Search code examples
pythoncatboost

How to export CatBoost model to text for future parsing to if-else decision tree?


I'm currently using new CatBoost algorithm (python version) and trying to export my model to txt file to transfer my model to C/Java implementation. Looking into documentation I have only found save_model method which is only accept two formats of file: 1. binary 2. CoreML for Apple

None of this formats is suitable for me, so maybe there is other way to achieve it?


Solution

  • There is no way to do this directly: Catboost doesn't support model serialization so far.

    However, Catboost already can transform models to CoreML, and there is a CoreML tool to serialize models to a JSON-like text. Enjoy the minimal example:

    from sklearn import datasets
    iris = datasets.load_iris()
    
    import catboost
    # the shortest possible model specification
    cls = catboost.CatBoostClassifier(loss_function='MultiClass', iterations=1, depth=1)
    cls.fit(iris.data, iris.target)
    
    # save model to CoreML format
    cls.save_model(
        "iris.mlmodel",
        format="coreml", 
        export_parameters={
            'prediction_type': 'probability'
        }
    )
    
    # there is a CoreML tool for model serialization
    import coremltools
    model = coremltools.models.model.MLModel("iris.mlmodel")
    model.get_spec()
    

    You probably need to read coremltools documentation to fully understand what this code prints, but you can read the output like this: "There is an ensemble of a single tree with 2 leaves - in the leaf 0, class 0 dominates, in the leaf 1 - classes 1 and 2. Go to the leaf 1, if feature 3 is larger than 0.8, otherwise go to leaf 0"
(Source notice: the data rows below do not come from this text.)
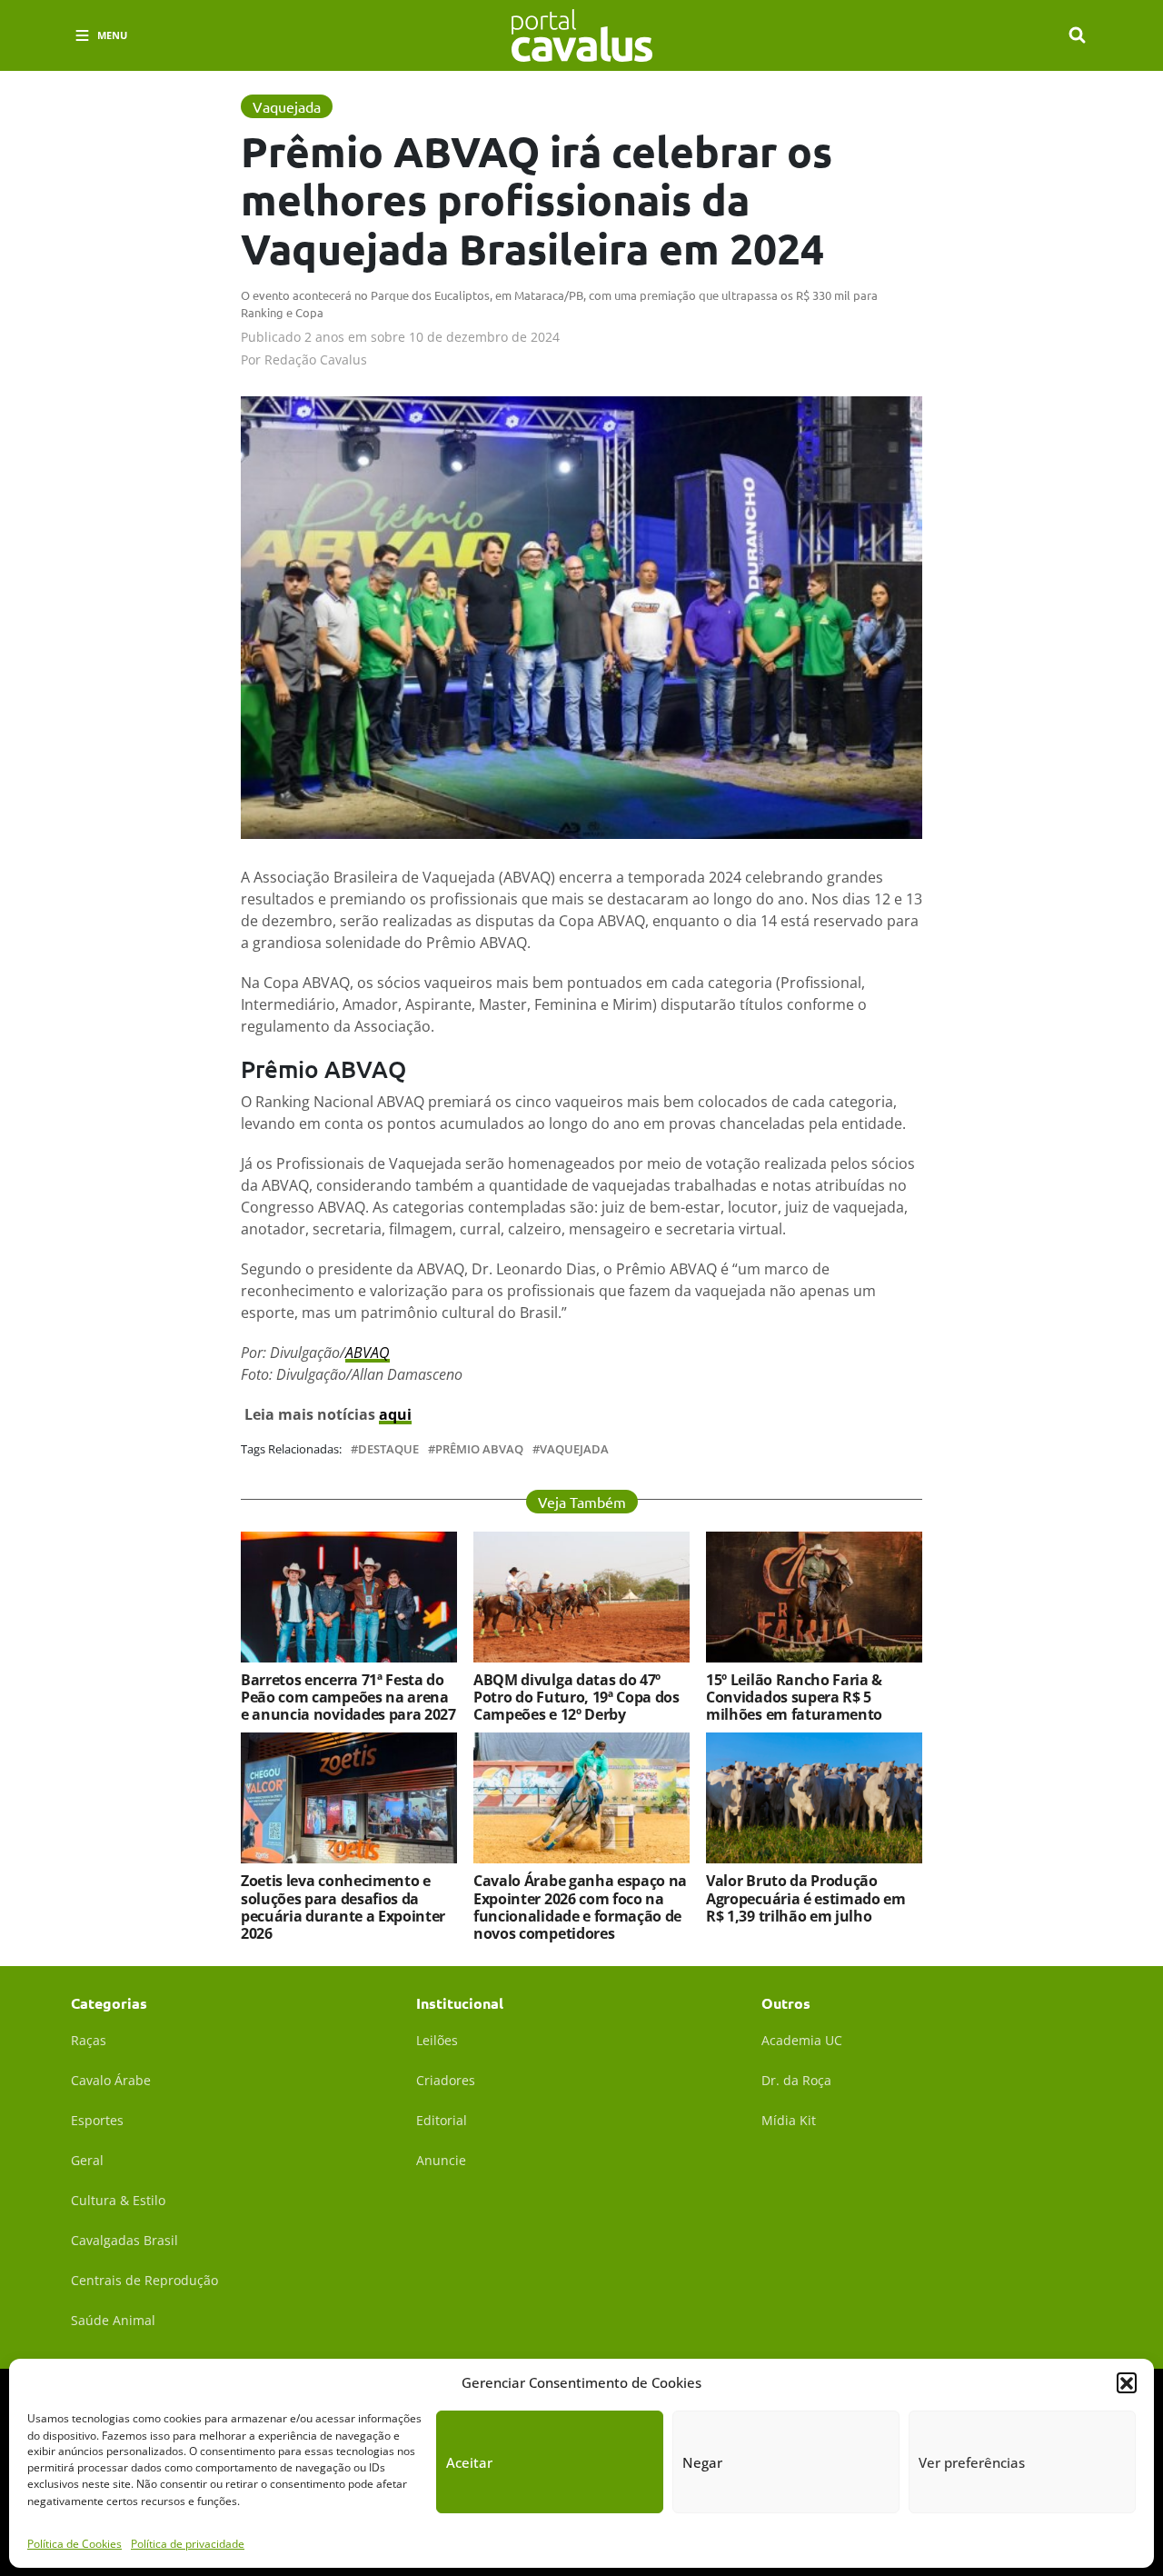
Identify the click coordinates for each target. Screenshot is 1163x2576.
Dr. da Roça (796, 2080)
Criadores (445, 2080)
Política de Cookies (74, 2543)
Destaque (388, 1449)
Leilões (437, 2040)
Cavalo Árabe (111, 2080)
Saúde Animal (113, 2320)
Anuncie (441, 2160)
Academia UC (801, 2040)
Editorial (441, 2120)
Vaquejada (574, 1449)
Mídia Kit (788, 2120)
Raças (88, 2040)
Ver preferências (972, 2462)
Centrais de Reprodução (144, 2280)
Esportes (97, 2120)
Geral (87, 2160)
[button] (1127, 2382)
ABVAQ (367, 1353)
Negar (702, 2462)
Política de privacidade (187, 2543)
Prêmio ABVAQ (479, 1449)
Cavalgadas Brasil (124, 2240)
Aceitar (469, 2462)
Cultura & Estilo (118, 2200)
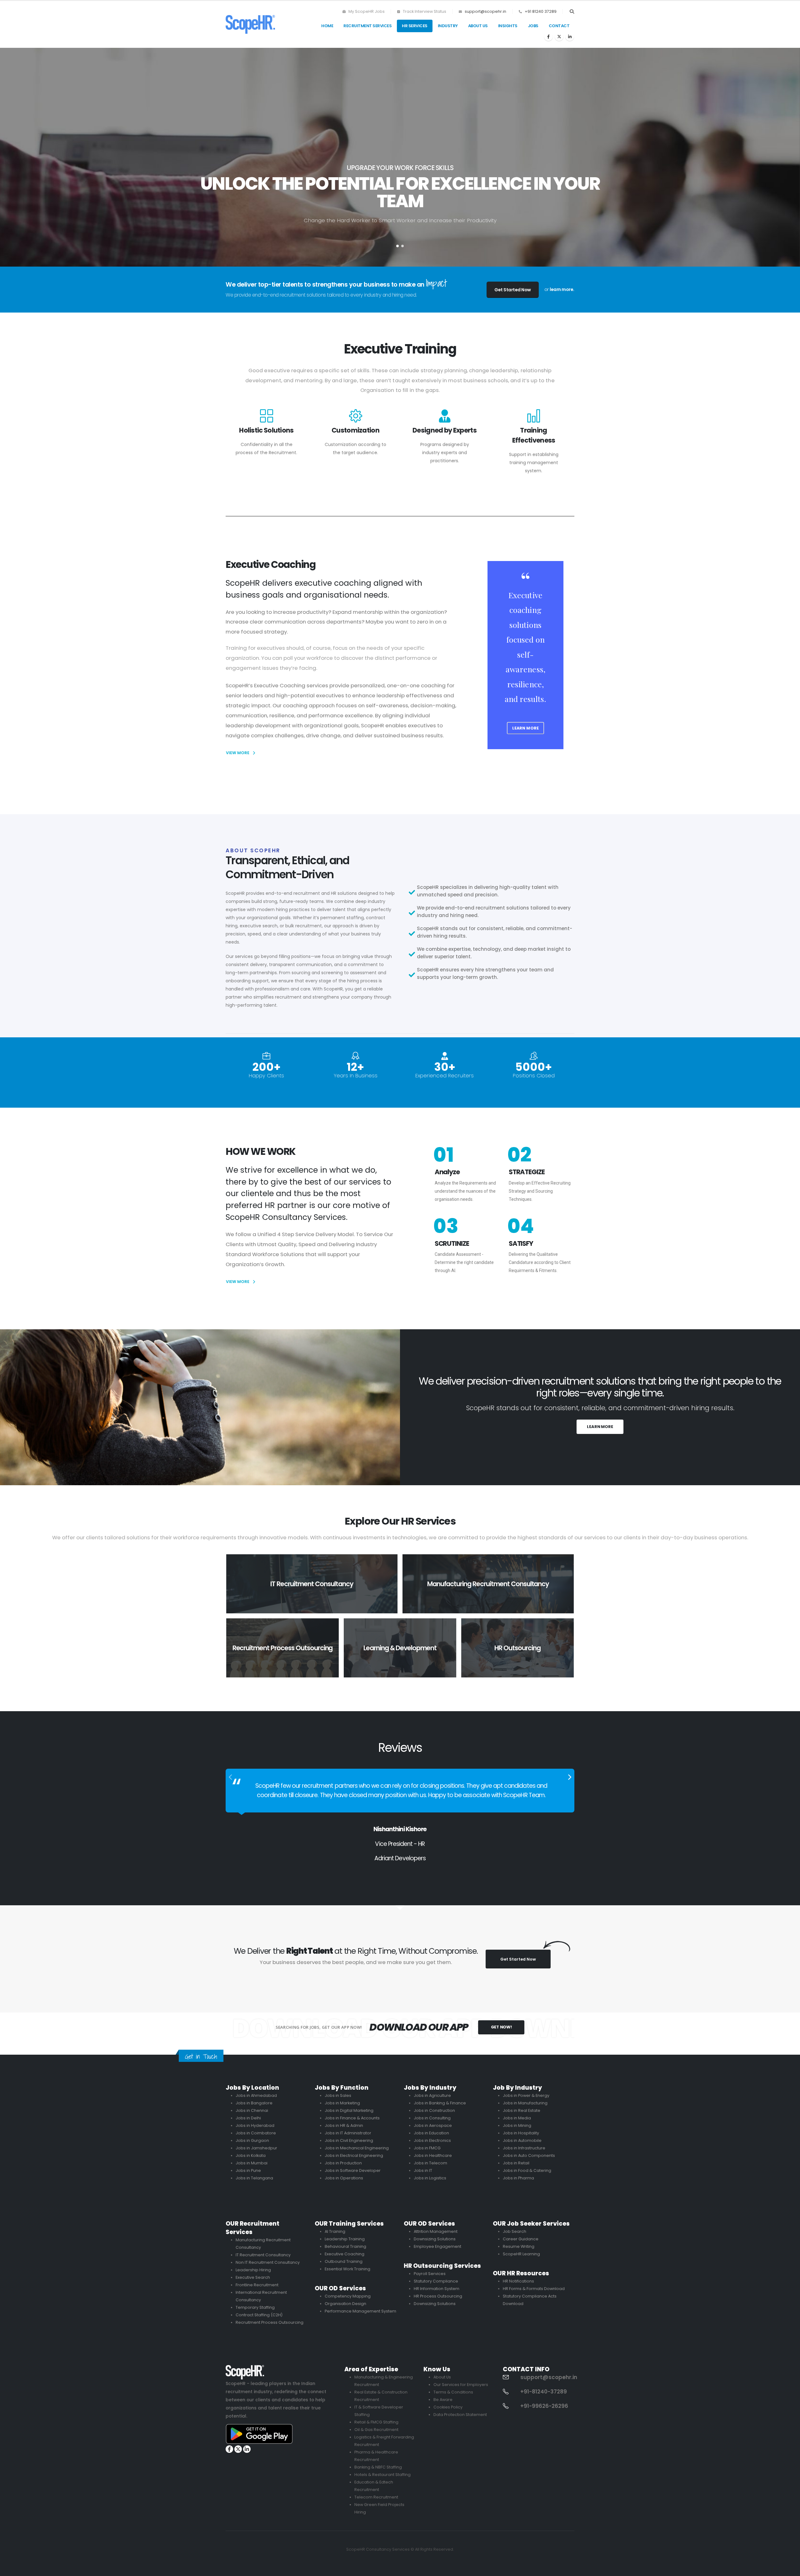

    specificationVersion: 1
    description {
      input {
        name: "feature_3"
        type {
          doubleType {
          }
        }
      }
      output {
        name: "prediction"
        type {
          multiArrayType {
            shape: 3
            dataType: DOUBLE
          }
        }
      }
      predictedFeatureName: "prediction"
      predictedProbabilitiesName: "prediction"
      metadata {
        shortDescription: "Catboost model"
        versionString: "1.0.0"
        author: "Mr. Catboost Dumper"
      }
    }
    treeEnsembleRegressor {
      treeEnsemble {
        nodes {
          nodeBehavior: LeafNode
          evaluationInfo {
            evaluationValue: 0.05084745649058943
          }
          evaluationInfo {
            evaluationIndex: 1
            evaluationValue: -0.025423728245294732
          }
          evaluationInfo {
            evaluationIndex: 2
            evaluationValue: -0.025423728245294732
          }
        }
        nodes {
          nodeId: 1
          nodeBehavior: LeafNode
          evaluationInfo {
            evaluationValue: -0.02752293516463098
          }
          evaluationInfo {
            evaluationIndex: 1
            evaluationValue: 0.01376146758231549
          }
          evaluationInfo {
            evaluationIndex: 2
            evaluationValue: 0.013761467582315471
          }
        }
        nodes {
          nodeId: 2
          nodeBehavior: BranchOnValueGreaterThan
          branchFeatureIndex: 3
          branchFeatureValue: 0.800000011920929
          trueChildNodeId: 1
        }
        numPredictionDimensions: 3
        basePredictionValue: 0.0
        basePredictionValue: 0.0
        basePredictionValue: 0.0
      }
      postEvaluationTransform: Classification_SoftMax
    }
    

    There is one downside to this approach: CoreML doesn't support the way Catboost works with categorical features. So if you want to serialize a model with categorical features, you need to one-hot-encode them before training.